• Problem
The answer should contain every record below, output exactly.

Top of Data for review

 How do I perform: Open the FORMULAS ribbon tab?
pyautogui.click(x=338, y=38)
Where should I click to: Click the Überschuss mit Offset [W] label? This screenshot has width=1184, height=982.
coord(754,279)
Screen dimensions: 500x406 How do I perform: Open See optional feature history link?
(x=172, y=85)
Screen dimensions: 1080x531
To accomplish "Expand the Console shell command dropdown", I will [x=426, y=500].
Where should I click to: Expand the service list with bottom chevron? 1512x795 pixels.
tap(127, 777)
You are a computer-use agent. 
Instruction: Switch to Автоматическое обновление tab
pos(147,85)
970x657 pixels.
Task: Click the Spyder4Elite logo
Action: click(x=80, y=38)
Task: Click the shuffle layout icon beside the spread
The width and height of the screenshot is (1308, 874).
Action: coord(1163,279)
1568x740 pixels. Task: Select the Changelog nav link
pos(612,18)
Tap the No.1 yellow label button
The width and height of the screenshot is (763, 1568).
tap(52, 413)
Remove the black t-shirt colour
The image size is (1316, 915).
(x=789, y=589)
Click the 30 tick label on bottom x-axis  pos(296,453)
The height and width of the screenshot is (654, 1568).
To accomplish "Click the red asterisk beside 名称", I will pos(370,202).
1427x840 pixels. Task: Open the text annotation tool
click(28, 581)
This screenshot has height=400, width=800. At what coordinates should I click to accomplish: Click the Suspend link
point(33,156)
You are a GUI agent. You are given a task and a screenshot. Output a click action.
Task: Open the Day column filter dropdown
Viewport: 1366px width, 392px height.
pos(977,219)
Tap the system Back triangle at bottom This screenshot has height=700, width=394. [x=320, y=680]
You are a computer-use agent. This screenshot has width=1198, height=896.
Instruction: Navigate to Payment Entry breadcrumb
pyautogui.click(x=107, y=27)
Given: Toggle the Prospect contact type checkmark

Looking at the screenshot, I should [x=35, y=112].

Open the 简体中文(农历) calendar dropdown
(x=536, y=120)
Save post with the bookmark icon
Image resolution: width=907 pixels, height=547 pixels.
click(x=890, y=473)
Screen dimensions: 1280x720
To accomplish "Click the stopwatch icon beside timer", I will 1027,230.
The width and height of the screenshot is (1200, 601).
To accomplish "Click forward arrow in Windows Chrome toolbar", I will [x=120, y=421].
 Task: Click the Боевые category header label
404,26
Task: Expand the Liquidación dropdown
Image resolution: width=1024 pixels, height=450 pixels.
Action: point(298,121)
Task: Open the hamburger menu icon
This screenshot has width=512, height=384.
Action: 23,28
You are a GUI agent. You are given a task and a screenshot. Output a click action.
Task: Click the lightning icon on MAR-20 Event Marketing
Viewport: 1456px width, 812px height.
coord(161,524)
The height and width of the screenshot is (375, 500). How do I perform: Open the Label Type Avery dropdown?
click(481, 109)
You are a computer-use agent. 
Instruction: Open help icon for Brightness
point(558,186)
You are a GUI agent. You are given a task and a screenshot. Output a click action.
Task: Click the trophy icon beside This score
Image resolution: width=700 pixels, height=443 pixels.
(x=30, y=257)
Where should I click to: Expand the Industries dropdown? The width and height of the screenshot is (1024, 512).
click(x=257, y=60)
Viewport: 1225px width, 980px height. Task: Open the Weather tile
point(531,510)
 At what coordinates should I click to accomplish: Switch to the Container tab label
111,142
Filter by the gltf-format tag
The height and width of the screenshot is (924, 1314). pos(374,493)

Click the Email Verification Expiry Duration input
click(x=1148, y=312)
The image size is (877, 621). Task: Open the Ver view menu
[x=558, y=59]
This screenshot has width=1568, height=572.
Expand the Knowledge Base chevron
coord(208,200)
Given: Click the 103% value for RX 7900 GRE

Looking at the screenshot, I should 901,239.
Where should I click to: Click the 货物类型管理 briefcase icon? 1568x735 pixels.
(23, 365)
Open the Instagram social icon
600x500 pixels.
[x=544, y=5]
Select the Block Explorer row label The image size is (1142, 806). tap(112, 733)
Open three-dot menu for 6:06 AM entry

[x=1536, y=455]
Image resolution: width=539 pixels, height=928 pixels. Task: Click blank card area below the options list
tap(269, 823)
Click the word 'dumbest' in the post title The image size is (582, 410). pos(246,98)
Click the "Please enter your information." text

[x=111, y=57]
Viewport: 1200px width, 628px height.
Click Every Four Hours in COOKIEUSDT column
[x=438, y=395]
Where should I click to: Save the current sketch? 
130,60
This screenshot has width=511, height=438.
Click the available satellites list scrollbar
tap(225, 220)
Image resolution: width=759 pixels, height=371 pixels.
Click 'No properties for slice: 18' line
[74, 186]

Bottom of Data for review

• Task solution
 How do I perform: Open the FORMULAS ribbon tab?
pyautogui.click(x=338, y=38)
Where should I click to: Click the Überschuss mit Offset [W] label? This screenshot has width=1184, height=982.
coord(754,279)
Screen dimensions: 500x406 How do I perform: Open See optional feature history link?
(x=172, y=85)
Screen dimensions: 1080x531
To accomplish "Expand the Console shell command dropdown", I will [x=426, y=500].
Where should I click to: Expand the service list with bottom chevron? 1512x795 pixels.
tap(127, 777)
You are a computer-use agent. 
Instruction: Switch to Автоматическое обновление tab
pos(147,85)
970x657 pixels.
Task: Click the Spyder4Elite logo
Action: click(x=80, y=38)
Task: Click the shuffle layout icon beside the spread
The width and height of the screenshot is (1308, 874).
Action: coord(1163,279)
1568x740 pixels. Task: Select the Changelog nav link
pos(612,18)
Tap the No.1 yellow label button
The width and height of the screenshot is (763, 1568).
tap(52, 413)
Remove the black t-shirt colour
The image size is (1316, 915).
(x=789, y=589)
Click the 30 tick label on bottom x-axis  pos(296,453)
The height and width of the screenshot is (654, 1568).
To accomplish "Click the red asterisk beside 名称", I will pos(370,202).
1427x840 pixels. Task: Open the text annotation tool
click(28, 581)
This screenshot has height=400, width=800. At what coordinates should I click to accomplish: Click the Suspend link
point(33,156)
You are a GUI agent. You are given a task and a screenshot. Output a click action.
Task: Open the Day column filter dropdown
Viewport: 1366px width, 392px height.
pos(977,219)
Tap the system Back triangle at bottom This screenshot has height=700, width=394. [x=320, y=680]
You are a computer-use agent. This screenshot has width=1198, height=896.
Instruction: Navigate to Payment Entry breadcrumb
pyautogui.click(x=107, y=27)
Given: Toggle the Prospect contact type checkmark

Looking at the screenshot, I should [x=35, y=112].

Open the 简体中文(农历) calendar dropdown
(x=536, y=120)
Save post with the bookmark icon
Image resolution: width=907 pixels, height=547 pixels.
click(x=890, y=473)
Screen dimensions: 1280x720
To accomplish "Click the stopwatch icon beside timer", I will 1027,230.
The width and height of the screenshot is (1200, 601).
To accomplish "Click forward arrow in Windows Chrome toolbar", I will [x=120, y=421].
 Task: Click the Боевые category header label
404,26
Task: Expand the Liquidación dropdown
Image resolution: width=1024 pixels, height=450 pixels.
Action: point(298,121)
Task: Open the hamburger menu icon
This screenshot has width=512, height=384.
Action: 23,28
You are a GUI agent. You are given a task and a screenshot. Output a click action.
Task: Click the lightning icon on MAR-20 Event Marketing
Viewport: 1456px width, 812px height.
coord(161,524)
The height and width of the screenshot is (375, 500). How do I perform: Open the Label Type Avery dropdown?
click(481, 109)
You are a computer-use agent. 
Instruction: Open help icon for Brightness
point(558,186)
You are a GUI agent. You are given a task and a screenshot. Output a click action.
Task: Click the trophy icon beside This score
Image resolution: width=700 pixels, height=443 pixels.
(x=30, y=257)
Where should I click to: Expand the Industries dropdown? The width and height of the screenshot is (1024, 512).
click(x=257, y=60)
Viewport: 1225px width, 980px height. Task: Open the Weather tile
point(531,510)
 At what coordinates should I click to accomplish: Switch to the Container tab label
111,142
Filter by the gltf-format tag
The height and width of the screenshot is (924, 1314). pos(374,493)

Click the Email Verification Expiry Duration input
click(x=1148, y=312)
The image size is (877, 621). Task: Open the Ver view menu
[x=558, y=59]
This screenshot has width=1568, height=572.
Expand the Knowledge Base chevron
coord(208,200)
Given: Click the 103% value for RX 7900 GRE

Looking at the screenshot, I should 901,239.
Where should I click to: Click the 货物类型管理 briefcase icon? 1568x735 pixels.
(23, 365)
Open the Instagram social icon
600x500 pixels.
[x=544, y=5]
Select the Block Explorer row label The image size is (1142, 806). tap(112, 733)
Open three-dot menu for 6:06 AM entry

[x=1536, y=455]
Image resolution: width=539 pixels, height=928 pixels. Task: Click blank card area below the options list
tap(269, 823)
Click the word 'dumbest' in the post title The image size is (582, 410). pos(246,98)
Click the "Please enter your information." text

[x=111, y=57]
Viewport: 1200px width, 628px height.
Click Every Four Hours in COOKIEUSDT column
[x=438, y=395]
Where should I click to: Save the current sketch? 
130,60
This screenshot has width=511, height=438.
Click the available satellites list scrollbar
tap(225, 220)
Image resolution: width=759 pixels, height=371 pixels.
Click 'No properties for slice: 18' line
[74, 186]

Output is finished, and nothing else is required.